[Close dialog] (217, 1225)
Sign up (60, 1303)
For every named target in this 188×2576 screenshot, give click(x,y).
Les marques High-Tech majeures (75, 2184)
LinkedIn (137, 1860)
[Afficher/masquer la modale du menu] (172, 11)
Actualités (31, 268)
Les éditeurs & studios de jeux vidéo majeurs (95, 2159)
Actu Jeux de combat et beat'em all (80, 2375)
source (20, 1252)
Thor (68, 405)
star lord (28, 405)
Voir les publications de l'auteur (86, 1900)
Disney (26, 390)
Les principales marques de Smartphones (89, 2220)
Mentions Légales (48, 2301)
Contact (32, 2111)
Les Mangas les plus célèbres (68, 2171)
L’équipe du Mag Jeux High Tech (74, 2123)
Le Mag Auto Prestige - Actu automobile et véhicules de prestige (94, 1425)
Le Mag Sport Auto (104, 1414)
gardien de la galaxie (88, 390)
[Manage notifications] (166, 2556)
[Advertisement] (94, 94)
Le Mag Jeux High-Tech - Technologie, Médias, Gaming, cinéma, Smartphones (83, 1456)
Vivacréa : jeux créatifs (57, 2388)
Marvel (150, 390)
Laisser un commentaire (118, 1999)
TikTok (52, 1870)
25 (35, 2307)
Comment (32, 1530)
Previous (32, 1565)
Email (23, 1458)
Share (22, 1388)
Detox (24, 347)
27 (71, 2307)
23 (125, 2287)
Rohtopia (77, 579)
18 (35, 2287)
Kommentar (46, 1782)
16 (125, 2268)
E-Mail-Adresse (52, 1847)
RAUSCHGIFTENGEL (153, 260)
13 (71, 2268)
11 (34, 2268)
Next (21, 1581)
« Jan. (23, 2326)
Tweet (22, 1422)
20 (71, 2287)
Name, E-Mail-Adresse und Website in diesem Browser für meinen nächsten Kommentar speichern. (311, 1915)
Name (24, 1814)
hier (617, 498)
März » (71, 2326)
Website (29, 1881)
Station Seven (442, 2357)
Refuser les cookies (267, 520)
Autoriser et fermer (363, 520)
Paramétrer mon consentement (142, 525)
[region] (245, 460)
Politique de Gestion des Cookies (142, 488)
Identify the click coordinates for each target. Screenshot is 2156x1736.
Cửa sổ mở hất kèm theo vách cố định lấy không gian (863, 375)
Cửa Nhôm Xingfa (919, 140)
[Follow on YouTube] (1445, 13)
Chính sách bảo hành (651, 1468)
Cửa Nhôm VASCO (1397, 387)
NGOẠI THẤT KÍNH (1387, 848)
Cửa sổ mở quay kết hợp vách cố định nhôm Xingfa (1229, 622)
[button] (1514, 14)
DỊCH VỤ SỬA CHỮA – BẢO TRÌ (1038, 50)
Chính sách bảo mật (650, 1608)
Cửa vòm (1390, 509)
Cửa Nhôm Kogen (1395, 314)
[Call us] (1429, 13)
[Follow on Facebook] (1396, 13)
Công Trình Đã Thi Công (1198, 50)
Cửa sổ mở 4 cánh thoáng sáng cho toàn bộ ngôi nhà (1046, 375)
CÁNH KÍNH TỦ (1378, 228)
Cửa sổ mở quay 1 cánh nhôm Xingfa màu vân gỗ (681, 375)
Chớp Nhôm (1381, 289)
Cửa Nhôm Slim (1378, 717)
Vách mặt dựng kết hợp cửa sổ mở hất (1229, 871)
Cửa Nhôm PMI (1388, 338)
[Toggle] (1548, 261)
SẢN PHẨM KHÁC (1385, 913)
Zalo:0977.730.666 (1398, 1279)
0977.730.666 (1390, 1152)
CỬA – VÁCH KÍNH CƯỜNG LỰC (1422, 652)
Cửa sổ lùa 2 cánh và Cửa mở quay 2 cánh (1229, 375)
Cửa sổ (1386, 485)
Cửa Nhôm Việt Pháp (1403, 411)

Work instructions :: Exactly as they appear above, set down all of the records once more.

Your solution ::
[Close dialog] (217, 1225)
Sign up (60, 1303)
For every named target in this 188×2576 screenshot, give click(x,y).
Les marques High-Tech majeures (75, 2184)
LinkedIn (137, 1860)
[Afficher/masquer la modale du menu] (172, 11)
Actualités (31, 268)
Les éditeurs & studios de jeux vidéo majeurs (95, 2159)
Actu Jeux de combat et beat'em all (80, 2375)
source (20, 1252)
Thor (68, 405)
star lord (28, 405)
Voir les publications de l'auteur (86, 1900)
Disney (26, 390)
Les principales marques de Smartphones (89, 2220)
Mentions Légales (48, 2301)
Contact (32, 2111)
Les Mangas les plus célèbres (68, 2171)
L’équipe du Mag Jeux High Tech (74, 2123)
Le Mag Auto Prestige - Actu automobile et véhicules de prestige (94, 1425)
Le Mag Sport Auto (104, 1414)
gardien de la galaxie (88, 390)
[Manage notifications] (166, 2556)
[Advertisement] (94, 94)
Le Mag Jeux High-Tech - Technologie, Médias, Gaming, cinéma, Smartphones (83, 1456)
Vivacréa : jeux créatifs (57, 2388)
Marvel (150, 390)
Laisser un commentaire (118, 1999)
TikTok (52, 1870)
25 (35, 2307)
Comment (32, 1530)
Previous (32, 1565)
Email (23, 1458)
Share (22, 1388)
Detox (24, 347)
27 (71, 2307)
23 (125, 2287)
Rohtopia (77, 579)
18 (35, 2287)
Kommentar (46, 1782)
16 (125, 2268)
E-Mail-Adresse (52, 1847)
RAUSCHGIFTENGEL (153, 260)
13 (71, 2268)
11 (34, 2268)
Next (21, 1581)
« Jan. (23, 2326)
Tweet (22, 1422)
20 (71, 2287)
Name, E-Mail-Adresse und Website in diesem Browser für meinen nächsten Kommentar speichern. (311, 1915)
Name (24, 1814)
hier (617, 498)
März » (71, 2326)
Website (29, 1881)
Station Seven (442, 2357)
Refuser les cookies (267, 520)
Autoriser et fermer (363, 520)
Paramétrer mon consentement (142, 525)
[region] (245, 460)
Politique de Gestion des Cookies (142, 488)
Identify the click coordinates for each target. Screenshot is 2156x1736.
Cửa sổ mở hất kèm theo vách cố định lấy không gian (863, 375)
Cửa Nhôm Xingfa (919, 140)
[Follow on YouTube] (1445, 13)
Chính sách bảo hành (651, 1468)
Cửa Nhôm VASCO (1397, 387)
NGOẠI THẤT KÍNH (1387, 848)
Cửa sổ mở quay kết hợp vách cố định nhôm Xingfa (1229, 622)
[button] (1514, 14)
DỊCH VỤ SỬA CHỮA – BẢO TRÌ (1038, 50)
Chính sách bảo mật (650, 1608)
Cửa vòm (1390, 509)
Cửa Nhôm Kogen (1395, 314)
[Call us] (1429, 13)
[Follow on Facebook] (1396, 13)
Công Trình Đã Thi Công (1198, 50)
Cửa sổ mở 4 cánh thoáng sáng cho toàn bộ ngôi nhà (1046, 375)
CÁNH KÍNH TỦ (1378, 228)
Cửa sổ mở quay 1 cánh nhôm Xingfa màu vân gỗ (681, 375)
Chớp Nhôm (1381, 289)
Cửa Nhôm Slim (1378, 717)
Vách mặt dựng kết hợp cửa sổ mở hất (1229, 871)
Cửa Nhôm PMI (1388, 338)
[Toggle] (1548, 261)
SẢN PHẨM KHÁC (1385, 913)
Zalo:0977.730.666 (1398, 1279)
0977.730.666 (1390, 1152)
CỬA – VÁCH KÍNH CƯỜNG LỰC (1422, 652)
Cửa sổ lùa 2 cánh và Cửa mở quay 2 cánh (1229, 375)
Cửa sổ (1386, 485)
Cửa Nhôm Việt Pháp (1403, 411)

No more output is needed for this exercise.